A **position lifecycle** is one complete position — open → scale → close — reconstructed from a wallet's on-chain fills. Instead of a flat list of trades, you get the full arc of each position: entry/exit VWAP, peak size, hold duration, fees, realized PnL, and liquidation status.

Pulse 0.8.0 re-derives every lifecycle from the corrected fill history and enriches each one with **MAE/MFE**, unlocking *execution-quality* analysis — not just realized PnL.

## MAE / MFE

For every closed perp position, Pulse records the two price extremes it lived through while open:

* **MAE — Maximum Adverse Excursion**: the worst the price went *against* the position (the deepest unrealized drawdown it survived).
* **MFE — Maximum Favorable Excursion**: the best the price went *for* the position (the peak unrealized profit it reached).

These are **direction-aware**: for a long, `MAE ≤ entry ≤ MFE`; for a short, `MAE ≥ entry ≥ MFE`.

<Info>
  **Why it matters.** Two wallets can both book +\$10k on the same coin — one after white-knuckling a 50% drawdown and getting bailed out, the other never going 3% underwater. Same PnL, completely different trader. MAE/MFE is the first time you can separate skill from luck — and tell which wallets are actually worth following.
</Info>

MAE/MFE is **perp-only** — spot positions have no adverse/favorable excursion by design.
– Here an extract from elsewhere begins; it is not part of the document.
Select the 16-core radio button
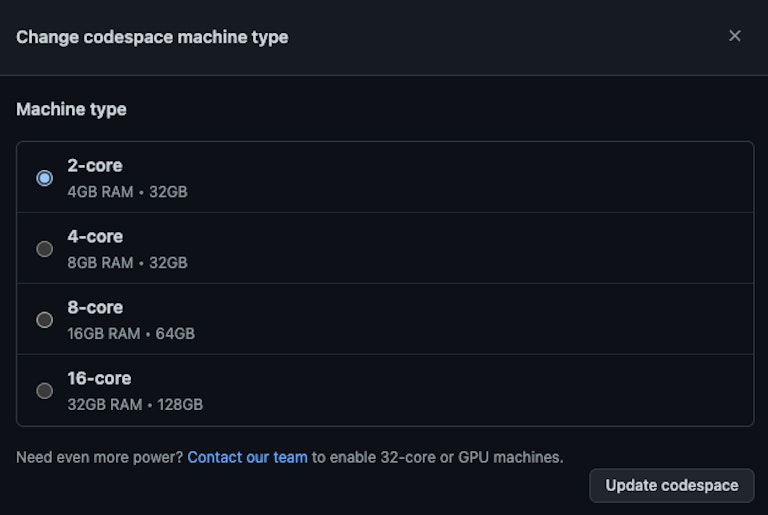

The very freshest closes may briefly show null MAE/MFE until the risk backfill catches up (it refreshes hourly).

## What you can ask

| Question                                                | Tool                             |
| ------------------------------------------------------- | -------------------------------- |
| Show me every position this wallet opened and closed    | `pulse_trader_lifecycles`        |
| What are this wallet's position-level stats?            | `pulse_trader_lifecycle_summary` |
| Break one position down into its composing fills        | `pulse_lifecycle`                |
| How far underwater did each position go before working? | `pulse_wallet_drawdown_curve`    |
| Which winners survived the deepest drawdowns?           | `pulse_max_pain_events`          |
| Who exited closest to the top?                          | `pulse_perfect_exits`            |
| What just closed across the whole exchange?             | `pulse_lifecycles_recent`        |

## Trader archetypes

Because lifecycles capture the full arc of every position over a rolling 90-day window, Pulse can surface behavioral archetypes nobody else computes:

* **Survivors / anti-survivors** — wallets that hit a deep cumulative-PnL trough then recovered (or never did).
* **Persistent winners** — profitable across multiple distinct months, not lucky once.
* **Capital titans** — the best PnL per dollar of fees paid.
* **One-month wonders** — huge in a single month, then gave it back.
* **Newcomer whales** — a recent first lifecycle but already moving large notional.
* **Coin kings** — the top earner of each coin.
* **Top liquidators / lethal coins** — who profits from liquidating others, and which coins blow people up most often.

## Refreshed cohorts

The `pulse_cohort_recent_*` tools classify wallets by their **last-30-day** tier (`pnl_tier_recent` / `size_tier_recent`) instead of all-time — surfacing who is printing *right now* and catching regime changes the all-time [cohort](/concepts/cohorts) tools miss.

## Window & freshness

* Lifecycle endpoints use a rolling **90-day** window (positions closed within the last 90 days, plus any still-open positions).
* Precomputed lifecycle aggregates (archetypes, market structure, cohorts) refresh **hourly**.
* Spot pairs (`@`-prefixed coins) are excluded by default.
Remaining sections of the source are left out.